▶ Provided information:
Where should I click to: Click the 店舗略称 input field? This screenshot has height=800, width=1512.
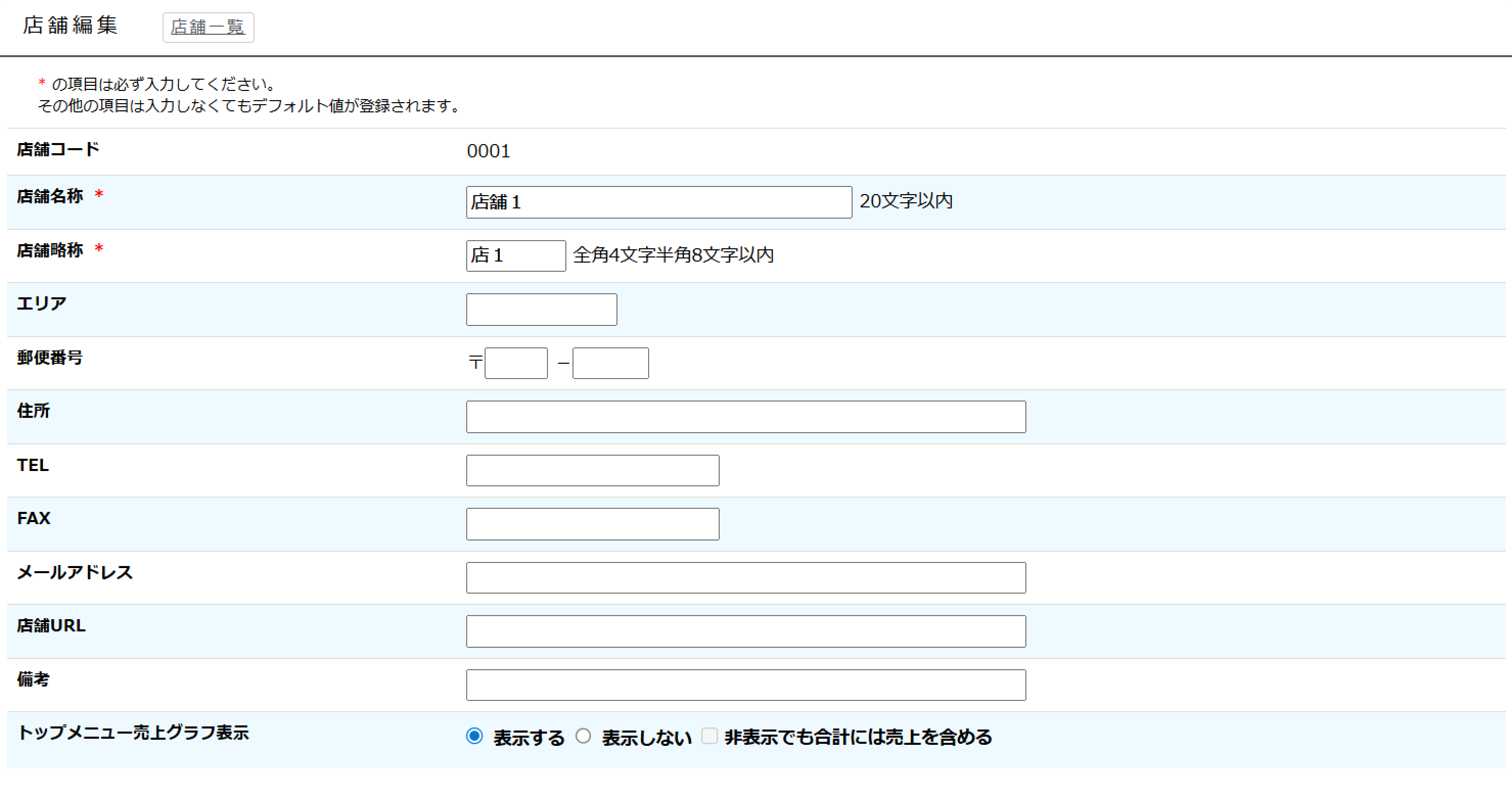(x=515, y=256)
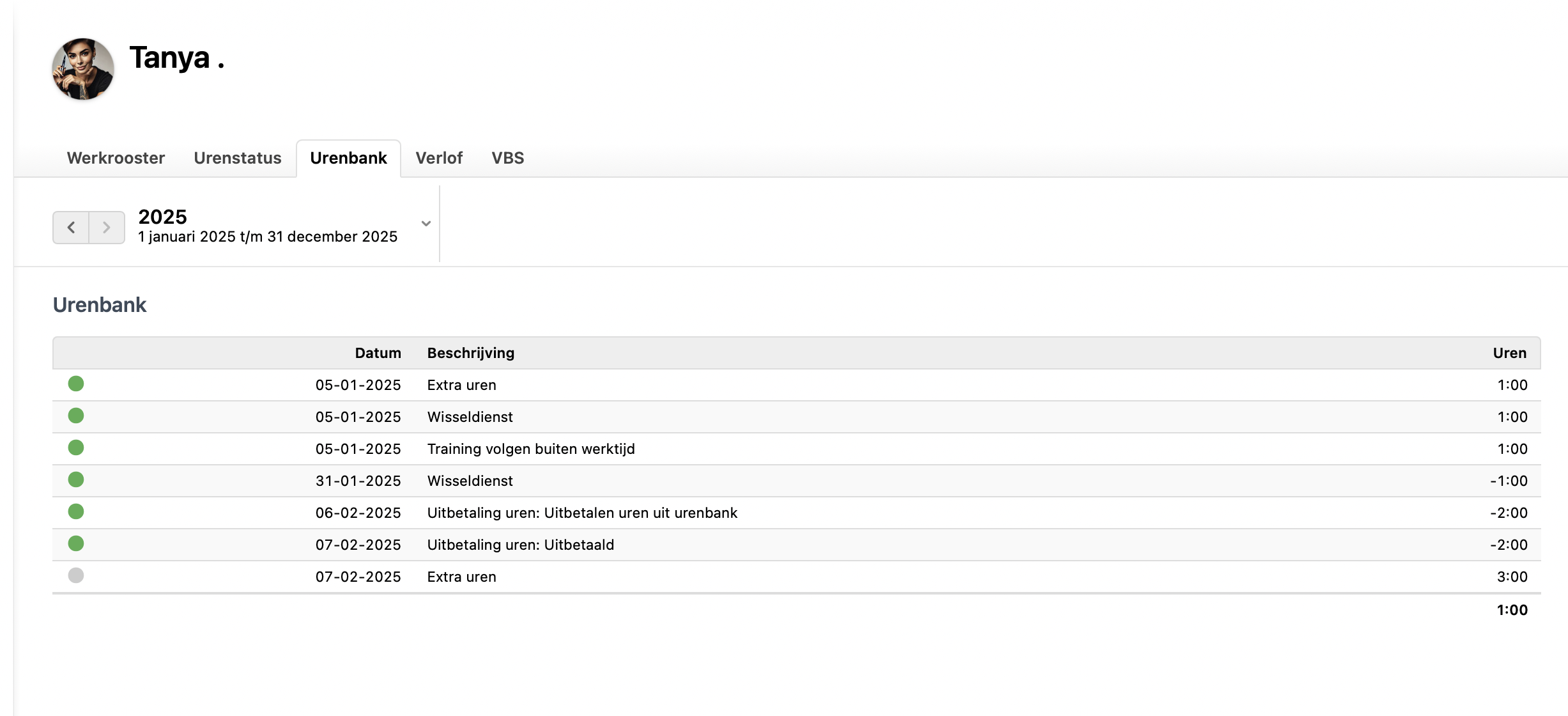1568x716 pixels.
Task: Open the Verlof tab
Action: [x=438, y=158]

==

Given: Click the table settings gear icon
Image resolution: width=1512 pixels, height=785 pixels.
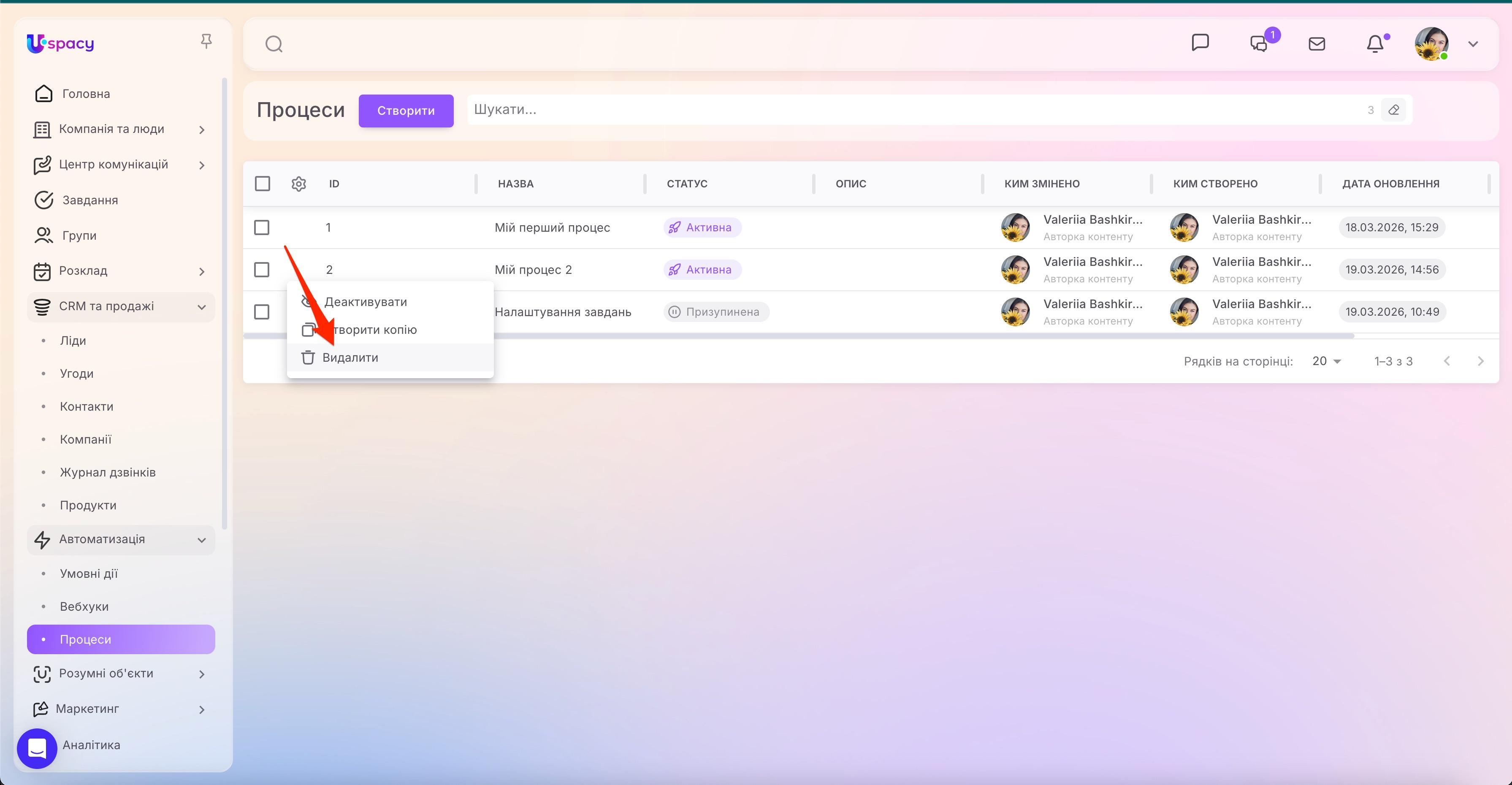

▶ Task directions: Above are the records; repeat exactly the lines from the one holding "Given: Click the table settings gear icon" down to the one holding "Image resolution: width=1512", end lines included.

▶ Completed exercise:
Given: Click the table settings gear icon
Image resolution: width=1512 pixels, height=785 pixels.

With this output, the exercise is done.